А наутро пошла она в сторону от меня – продавать своё тело монахам – и, уходя, молвила злобно:
– Что же ты, – вместе спали и сильнее ты меня, что же не попользовался даровым-то мясцом? Эх ты!
Точно по щекам хлещет! Я говорю ей:
– Напрасно ты обидела меня!
Потупилась она, а потом сказала:
– Хочется обидеть человека, хочется даже и невиноватого! Вон ты молодой ещё, а высох весь, и уже седые виски, – понимаю, что и ты горе носишь… А мне – всё равно! Никого не жалко. Прощай!
Ушла.
За шесть лет странствований моих много видел я людей, озлобленных горем: тлеет в них неугасимая ненависть ко всему, и, кроме зла, ничего не могут они видеть. Видят злое и, словно в жаркой бане, парятся в нём; как пьяницы вино – пьют желчь и хохочут, торжествуют:
– Наша правда: всюду зло, везде несчастие, нет места человеку вне его!
Впадают в дикое отчаяние и, воспалённые им, развратничают и всячески грязнят землю, как бы мстя ей за то, что родила она их и должны они, рабы слабости своей, до дня смерти ползать бессильно по дорогам земли.
Возносят они горе до высоты бога своего и поклоняются ему, не желая видеть ничего, кроме язв своих, и не слышать иного, кроме стонов отчаяния.
Жалко их, ибо они уже как безумные, но и противно душе с ними, когда видишь, что во всякое лицо готовы они метнуть желчный свой плевок и солнце поганили бы плевками, если б могли.
Другие же задавлены горем, запуганы им, молчат, прячутся жизни, маленькие и робкие, но не могут укрыться и служат глиной в руке сильного – ими он замазывает щели в стенах крепости своей.
Много лиц и слов врезалось в память мою, великие слёзы пролиты были предо мной, и не раз бывал я оглушён страшным смехом отчаяния; все яды отведаны мною, пил я воды сотен рек. И не однажды сам проливал горькие слёзы бессилия.
Встала жизнь передо мной, как страшный бред, как снежный вихрь тревожных слов и горячий дождь слёз, неустанный крик отчаяния и мучительная судорога всей земли, болящей недоступным разуму и сердцу моему стремлением.
Стонет душа моя:
– Не то!
Мутно текут потоки горя по всем дорогам земли, и с великим ужасом вижу я, что нет места богу в этом хаосе разобщения всех со всеми; негде проявиться силе его, не на что опереться стопам, – изъеденная червями горя и страха, злобы и отчаяния, жадности и бесстыдства – рассыпается жизнь во прах, разрушаются люди, отъединённые друг от друга и обессиленные одиночеством.
Спрашиваю:
– Неужели ты действительно – только сон души человеческой и надежда, созданная отчаянием в тёмный час бессилия?
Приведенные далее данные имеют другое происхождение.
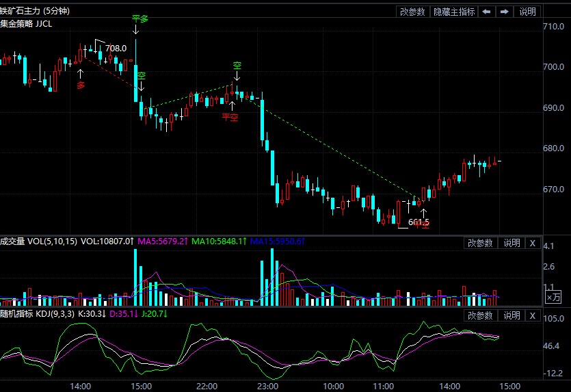
Task: Click the ×万 volume unit icon
Action: coord(553,297)
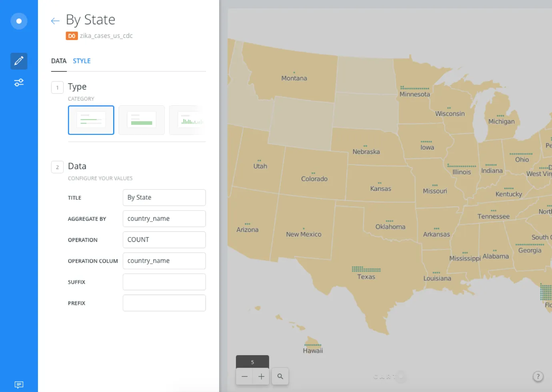Switch to the STYLE tab

coord(82,61)
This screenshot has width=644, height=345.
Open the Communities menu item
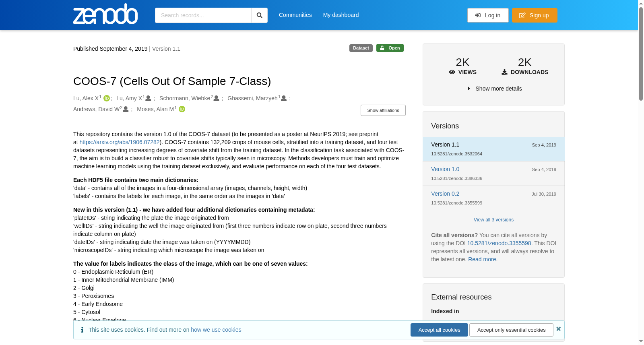click(x=295, y=15)
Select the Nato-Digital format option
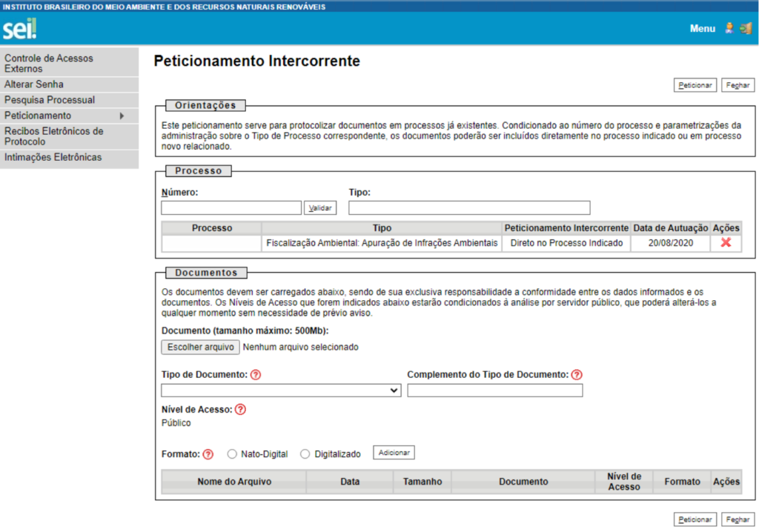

Вижу – у каждого свой бог, и каждый бог не многим выше и красивее слуги и носителя своего. Давит это меня. Не бога ищет человек, а забвения скорби своей. Вытесняет горе отовсюду человека, и уходит он от себя самого, хочет избежать деяния, боится участия своего в жизни и всё ищет тихий угол, где бы скрыть себя. И уже чувствую в людях не святую тревогу богоискания, но лишь страх пред лицом жизни, не стремление к радости о господе, а заботу – как избыть печаль?
Кричит душа моя:
– Не то!
Бывало, видишь человека: он серьёзно задумался, и хорошо, чисто горят его глаза… Встретишь его раз и два – всё тот же, а на третий или четвёртый раз, смотришь, – он озлоблен или пьян, и уже не скромен, а нахален, груб, богохульствует.
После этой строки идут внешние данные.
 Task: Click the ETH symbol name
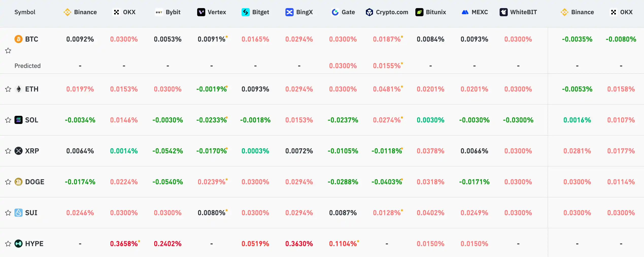32,89
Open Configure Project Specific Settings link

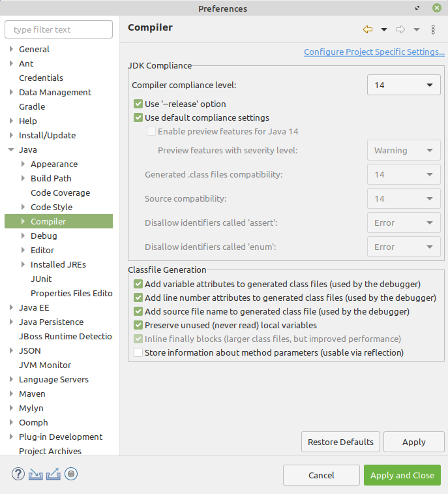pyautogui.click(x=374, y=52)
И не понимаешь, отчего разорился человек, обо что разбил себя? Все как бы слепы и легко спотыкаются на пути; редко слышишь живое, одухотворённое слово, слишком часто люди говорят по привычке чужие слова, не понимая ни пользы, ни вреда мысли, заключённой в них.
Подбирают речи блаженных монахов, прорицания отшельников и схимников, делятся ими друг с другом, как дети черепками битой посуды в играх своих. Наконец, вижу не людей, а обломки жизни разрушенной, – грязная пыль человеческая носится по земле, и сметает её разными ветрами к папертям церквей.
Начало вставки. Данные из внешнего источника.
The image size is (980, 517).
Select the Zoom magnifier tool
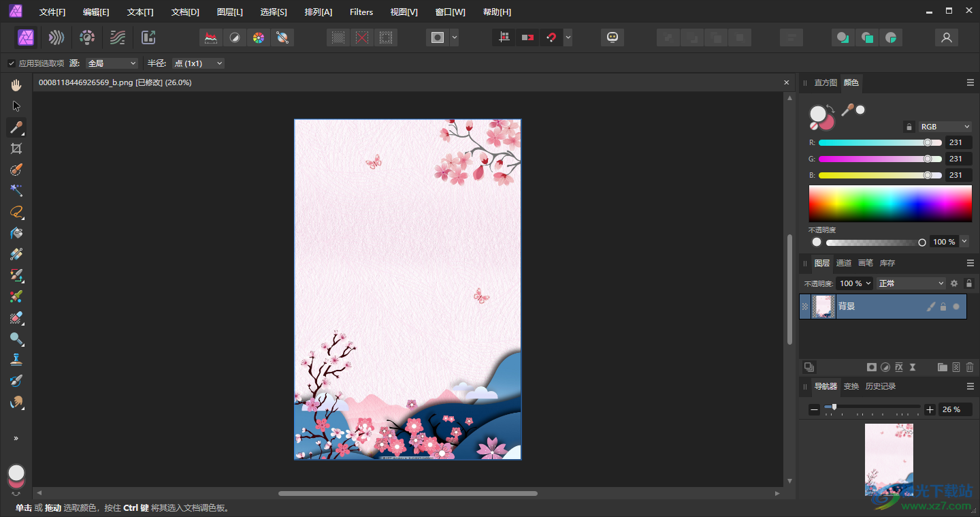pyautogui.click(x=16, y=339)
Бесчисленно кружится народ около мощей, чудотворных икон, купается в источниках – и всюду ищет только самозабвения.
Подавляли меня крестные ходы, – чудотворные иконы ещё в детстве погибли для меня, жизнь в монастыре окончательно разбила их. Гляжу, бывало, как люди огромным серым червём ползут в пыли дорожной, гонимые неведомой мне силой, и возбуждённо кричат друг другу:
– Прибавь шагу! Шагу!
А над ними, пригибая головы их к земле, плывёт жёлтой птицей икона, и кажется, что тяжесть её непомерно велика для всех.
В пыль и грязь, под ноги толпы, комьями падают кликуши, бьются, как рыбы; слышен дикий визг – льются люди через трепетное тело, топчут, пинают его и кричат образу матери бога:
– Радуйся, пресвятая!
Лица у всех искажённые, одичалые от напряжения, мокрые от пота, чёрные от грязи, – и весь этот ход толпы, безрадостное пение усталых голосов, глухой топот ног – обижает землю, омрачает небеса.
А по краям дороги, под деревьями, как две пёстрые ленты, тянутся нищие – сидят и лежат больные, увечные, покрытые гнойными язвами, безрукие, безногие, слепые… Извиваются по земле истощённые тела, дрожат в воздухе уродливые руки и ноги, простираясь к людям, чтобы разбудить их жалость. Стонут, воют нищие, горят на солнце их раны; просят они и требуют именем божиим копейки себе; много лиц без глаз, на иных глаза горят, как угли; неустанно грызёт боль тела и кости, – они подобны страшным цветам.
Видишь некое гонение людей, и враждебна мне сила, коя влачит их в пыли и грязи, – куда?
– Не то!
Был в дивном городе Киеве, поражался красотою и величием древнего гнезда русского.
Пробовал беседовать с одним монахом, – считался он умницей.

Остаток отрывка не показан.